* **WHAT YOU SHOULD DO**:
Look for "Instruction: Click the" in the records below, then copy that line and every line after it, exactly and with nothing added.

Recorded data
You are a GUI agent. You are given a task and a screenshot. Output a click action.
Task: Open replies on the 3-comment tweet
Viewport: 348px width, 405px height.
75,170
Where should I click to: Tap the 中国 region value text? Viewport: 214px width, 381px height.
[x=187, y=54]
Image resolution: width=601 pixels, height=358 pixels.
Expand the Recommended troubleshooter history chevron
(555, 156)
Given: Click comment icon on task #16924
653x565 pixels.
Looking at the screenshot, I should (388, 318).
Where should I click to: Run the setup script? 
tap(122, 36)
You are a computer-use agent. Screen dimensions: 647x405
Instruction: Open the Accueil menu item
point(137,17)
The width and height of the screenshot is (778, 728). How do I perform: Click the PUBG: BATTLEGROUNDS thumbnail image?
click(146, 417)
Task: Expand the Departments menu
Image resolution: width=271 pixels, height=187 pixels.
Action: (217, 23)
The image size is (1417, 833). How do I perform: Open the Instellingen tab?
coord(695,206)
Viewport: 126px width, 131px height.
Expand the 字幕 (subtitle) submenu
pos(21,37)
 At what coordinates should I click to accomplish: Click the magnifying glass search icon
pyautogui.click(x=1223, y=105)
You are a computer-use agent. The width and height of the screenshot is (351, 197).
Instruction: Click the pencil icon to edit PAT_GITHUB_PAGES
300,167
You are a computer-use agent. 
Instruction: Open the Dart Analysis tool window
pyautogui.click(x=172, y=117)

* **SOLVED PROBLEM**:
Instruction: Click the pencil icon to edit PAT_GITHUB_PAGES
300,167
You are a computer-use agent. 
Instruction: Open the Dart Analysis tool window
pyautogui.click(x=172, y=117)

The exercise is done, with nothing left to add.